TEXTAUSZUG >>
━━━

Eine wichtige Aufgabe für Trainer Edin Terzic ist es, den Positionsangriff und die Positionsverteidigung zu verbessern, denn ohne sie wird es schwierig sein, konstant zu gewinnen. Im Frühjahr 2023 gab es Fortschritte im Vergleich zum Herbst 2022, aber ohne Guerreiro und Bellingham wird es wahrscheinlich langsamer gehen. Hier wird sich das Coaching zeigen.

Leipzig hat das größte Transferfenster seiner Geschichte hinter sich. Es sieht gut aus

151,5 Millionen Euro bei den Einkäufen und 240,7 Millionen Euro bei den Verkäufen. Leipzig hat mit Christopher Nkunku, Josko Gvardiol und Dominic Szoboszlai, den drei besten Spielern der vergangenen Saison, viel Geld verdient. Außerdem ging Konrad Laimer, der wichtigste Spieler im Mittelfeld, ablösefrei.

Das Schöne an Leipzig ist, dass die Mannschaft auch nach einem solchen Ausverkauf nicht kaputt aussieht.

Es gibt einen offensichtlichen Ersatz für Gvardiol - Castello Lukeba von Lyon. Ein neuer Stürmer, Loïs Openda, passt zu RBs berühmtem schnellen Umschalten von Defensive auf Offensive. Klassische Verstärkungen kommen aus dem benachbarten Salzburg: Aufbauspieler Nicolas Seiwald und Stürmer Benjamin Šeško. Mit Xavi Simons (PSG) und Fabio Carvalho (Liverpool) wurden zwei Talente von Spitzenklubs ausgeliehen.

Und das ist noch nicht alles, was Leipzig an Neuzugängen zu verzeichnen hat.

Natürlich braucht RB Zeit, um sich einzuspielen. Etwas Zeit, um einige der Neuzugänge zumindest auf Bundesliganiveau zu bringen. Und etwas mehr Zeit, um sie für 60-70-100 Millionen zu verkaufen.

In einem Punkt hat sich Leipzig übrigens schon deutlich verbessert - und das ist die größere Auswahl an Offensivspielern. Daran hat es in der vergangenen Saison deutlich gemangelt.

Union und Freiburg: Geht das Märchen weiter?

Union spielt die dritte Saison in Folge im Europapokal, Freiburg die zweite. In der Bundesliga ist es normal, dass eine Mannschaft aus dem Mittelfeld plötzlich in Europa auftaucht, dann aber meist wieder runtergeht. Union und Freiburg zeichnen sich durch Stabilität aus.

━━━

ZEILENÜBERSICHT >>
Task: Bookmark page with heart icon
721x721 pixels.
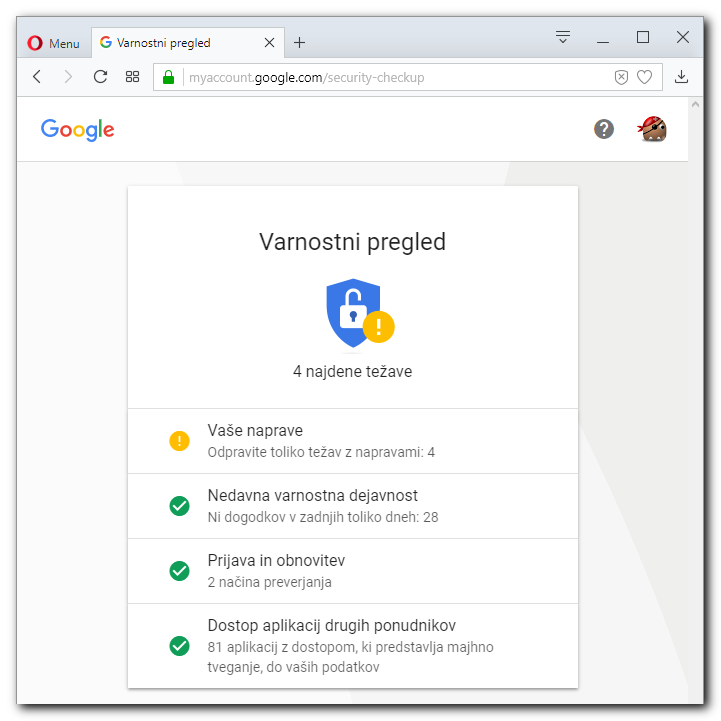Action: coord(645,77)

━━━

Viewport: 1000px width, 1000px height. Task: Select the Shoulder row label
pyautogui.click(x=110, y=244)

━━━

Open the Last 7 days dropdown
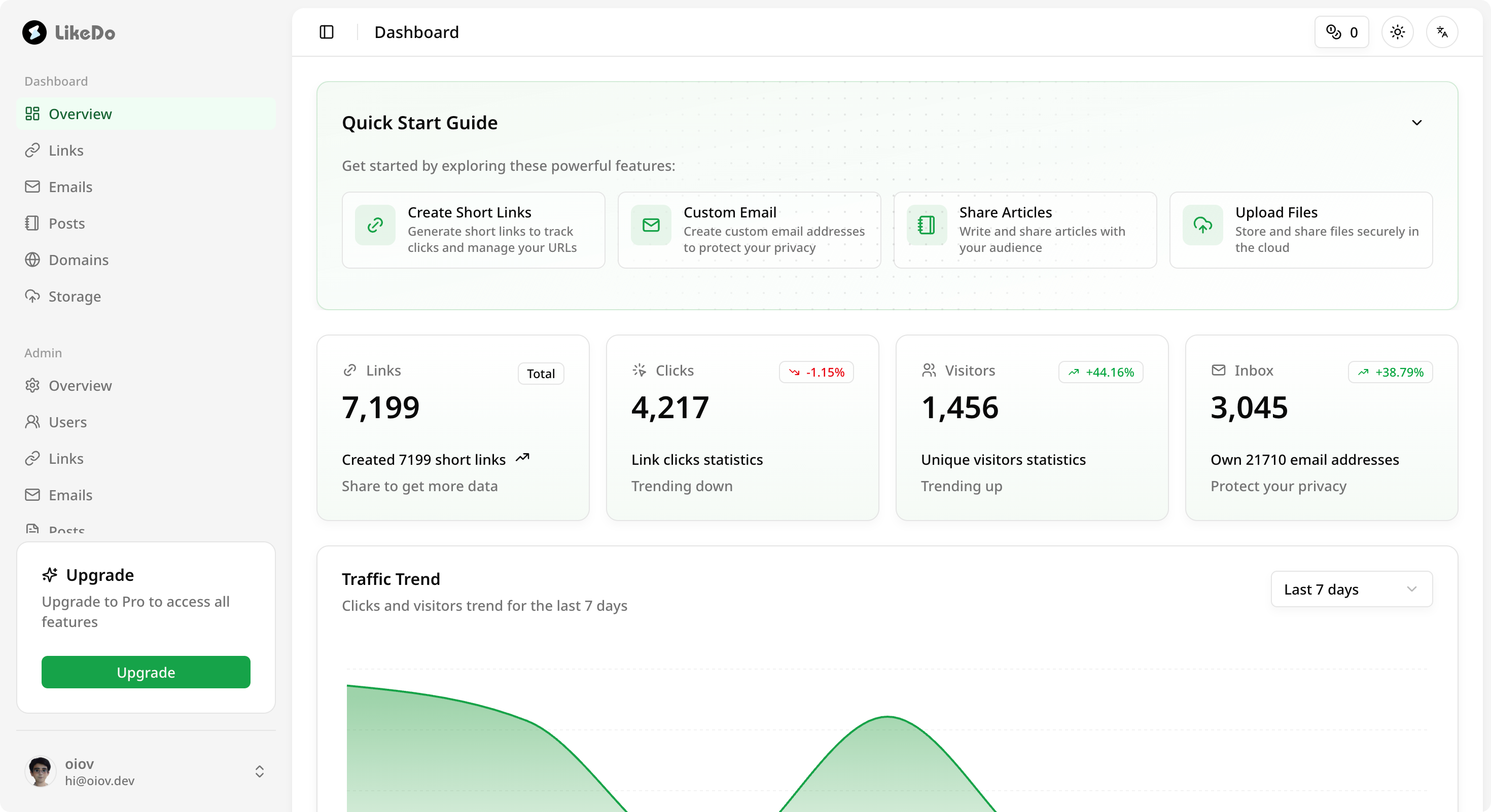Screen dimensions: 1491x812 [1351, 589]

━━━

AUFGABENSTELLUNG >>
a. Dupliziere aus den Zeilen unter dem Text alles von der Zeile mit "Task: Bookmark page with heart icon" bis einschließlich der Zeile mit "Action: coord(645,77)". Lass die Bilder dabei weg.
b. Führe den Text zur Bundesliga ab seinem letzten Satz fort.

LÖSUNGEN >>
a.
Task: Bookmark page with heart icon
721x721 pixels.
Action: coord(645,77)

b.
Das sind durch Trainer geprägte Mannschaften. Urs Fischer hat bei Union eine sehr gute Defensive aufgebaut. Natürlich wäre Union ohne Glück und eine überdurchschnittliche Chancenverwertung nicht in die Champions League gekommen, aber mit einer wirklich starken Defensive wären sie immer noch in der Nähe der Europapokale. Verbessern will Fischer auch die Ballbestz-Phase - das hat bisher nicht geklappt, nun sollen Brenden Aaronson (Leihe von Leeds) und David Fofana (Leihe von Chelsea) die Offensive beleben. Außerdem wurden Robin Gosens (Inter) und Kevin Volland (Monaco) verpflichtet. Union hat fast keine Spieler verloren - die Verkäufe beliefen sich auf nur 2,1 Millionen Euro, was für die Bundesliga eher untypisch ist.

Freiburgs Transfers sind das Gegenteil: Nur zwei Neuzugänge für 41,8 Millionen Euro. Trainer Christian Streich wird sich weiterhin auf den Gegner einstellen und sein Konzept von Woche zu Woche ändern. Der Einsatz der Jugend ist wahrscheinlich. Fakt ist, dass Freiburgs zweite Mannschaft in der vergangenen Saison die beste in Deutschland war: Sie belegte den zweiten Platz in der 3. Liga. Wäre die Aufstiegsverbot nicht gewesen, wäre Freiburg II in die zweite Bundesliga aufgestiegen. In der ersten Mannschaft ist Noah Atubolu nun STammtorhüter statt Mark Flekken, der nach Brentford gewechselt ist.

Xabi Alonsos Leverkusen gilt fast schon als Hauptgegner der Bayern. Ist das wirklich so?

Wer das Transferfenster verfolgt, kommt an der Bayer-Kampagne kaum vorbei.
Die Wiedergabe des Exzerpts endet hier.